*** Opening Records for this exercise ***

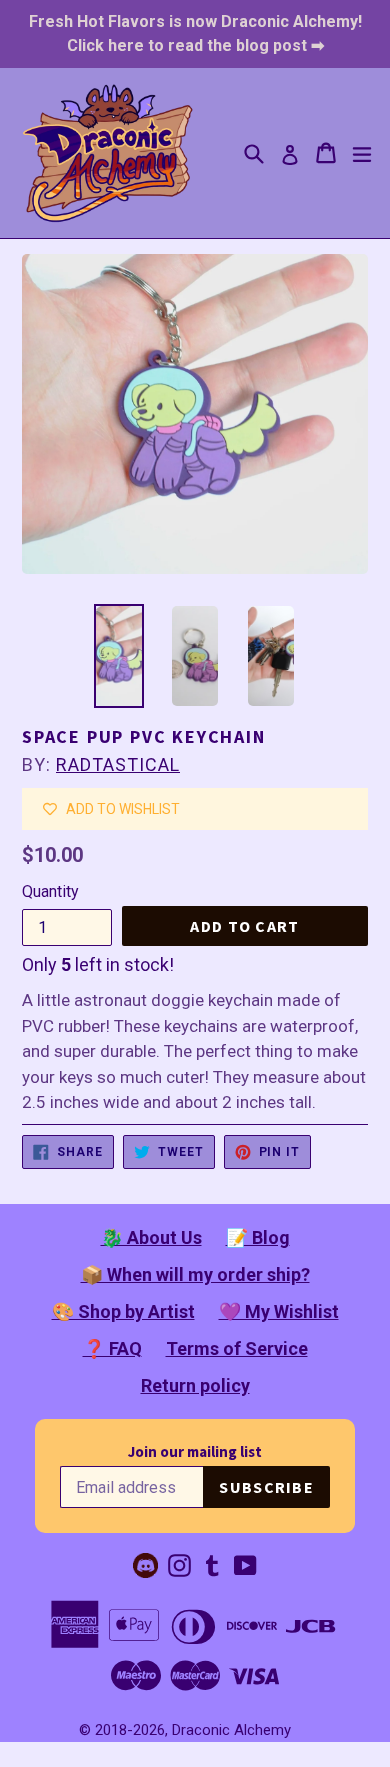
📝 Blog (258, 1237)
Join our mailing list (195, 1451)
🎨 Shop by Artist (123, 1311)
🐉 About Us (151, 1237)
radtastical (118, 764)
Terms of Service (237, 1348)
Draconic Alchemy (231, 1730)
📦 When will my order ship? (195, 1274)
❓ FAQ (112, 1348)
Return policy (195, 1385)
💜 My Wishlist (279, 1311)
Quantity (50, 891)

*** Closing Records for this exercise ***
*** Opening Records for this exercise ***

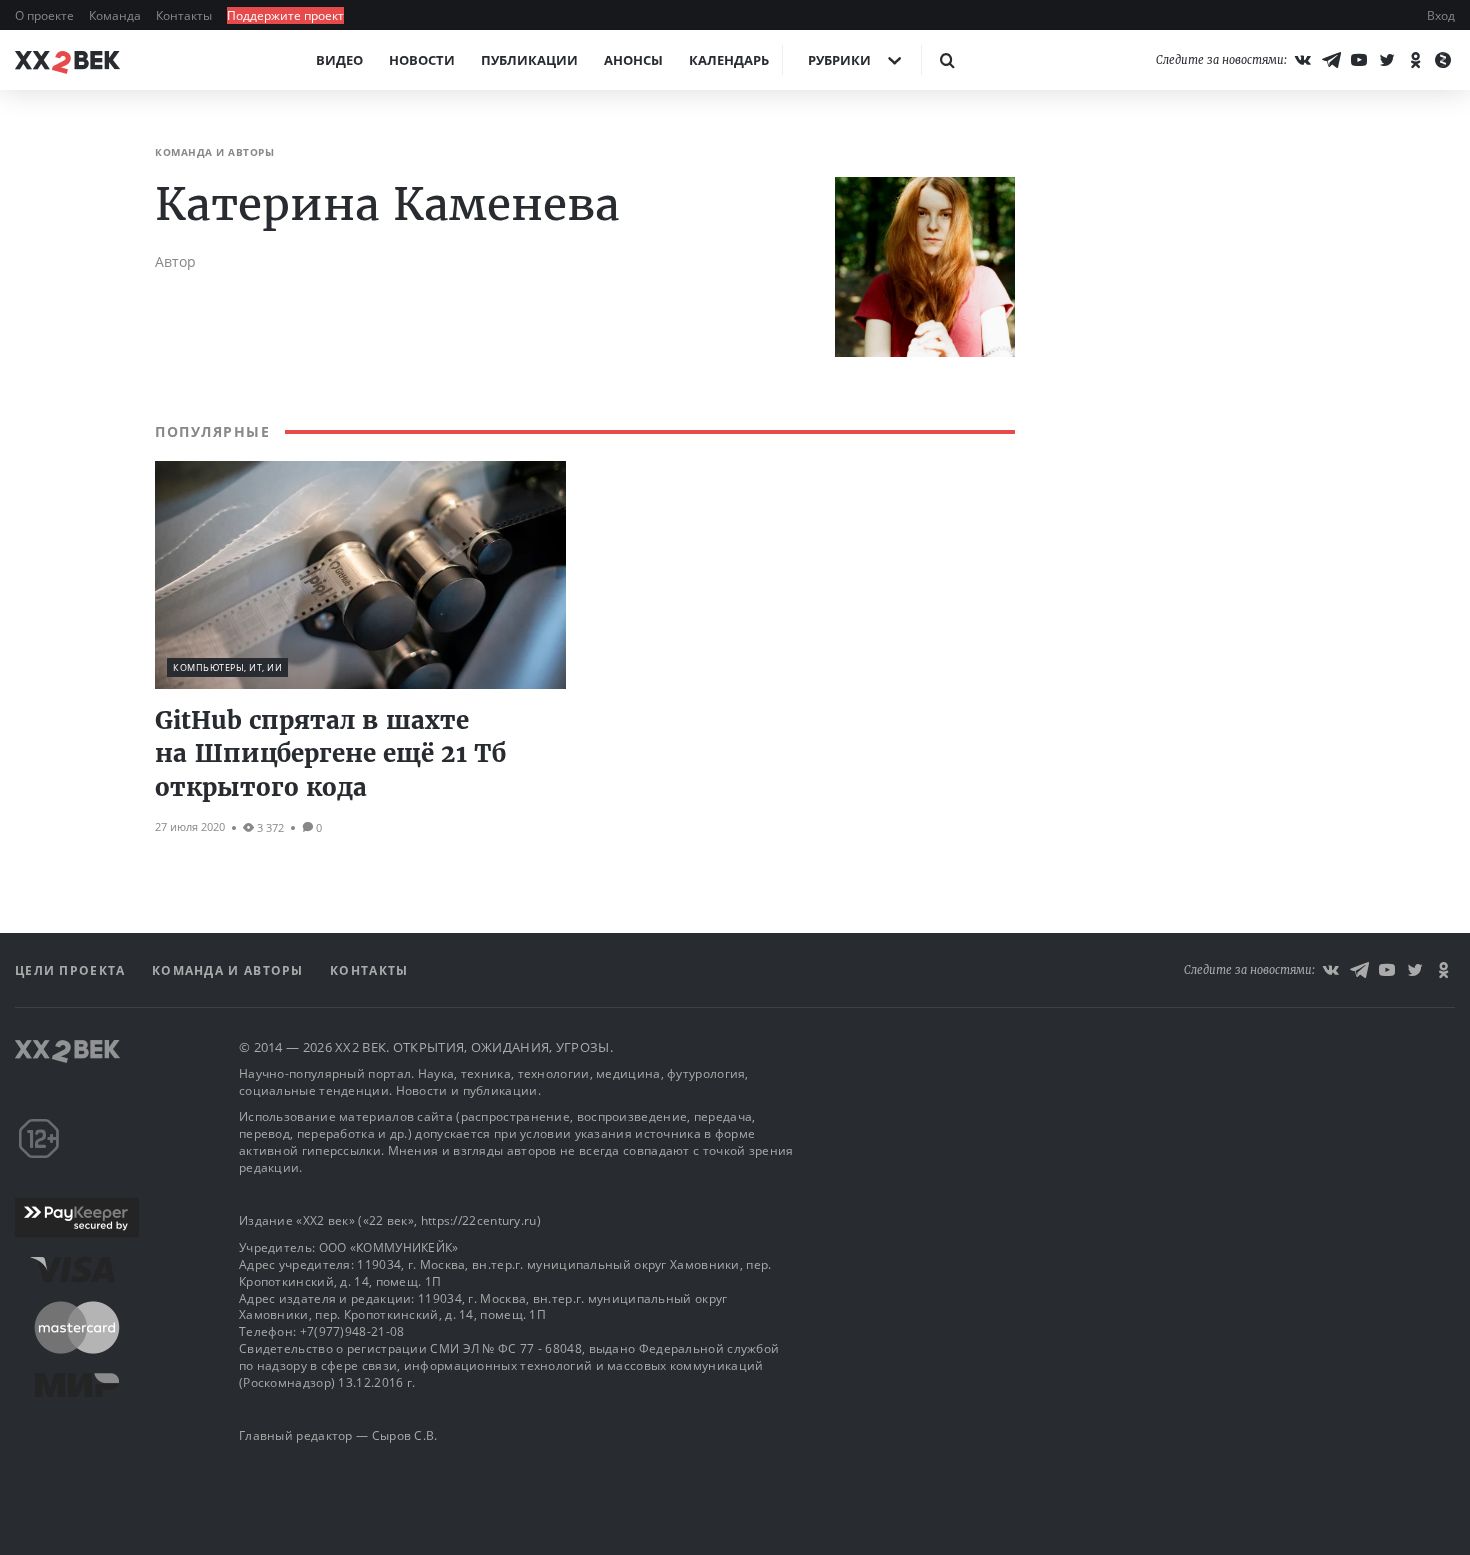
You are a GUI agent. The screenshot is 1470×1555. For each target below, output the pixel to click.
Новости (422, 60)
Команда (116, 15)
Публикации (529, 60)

*** Closing Records for this exercise ***

Work item -> All lines above from the line with "Join our mailing list (195, 1451)" through the line with "Quantity (50, 891)", both included, are to be set down exactly, with nothing else.

Task response ->
Join our mailing list (195, 1451)
🎨 Shop by Artist (123, 1311)
🐉 About Us (151, 1237)
radtastical (118, 764)
Terms of Service (237, 1348)
Draconic Alchemy (231, 1730)
📦 When will my order ship? (195, 1274)
❓ FAQ (112, 1348)
Return policy (195, 1385)
💜 My Wishlist (279, 1311)
Quantity (50, 891)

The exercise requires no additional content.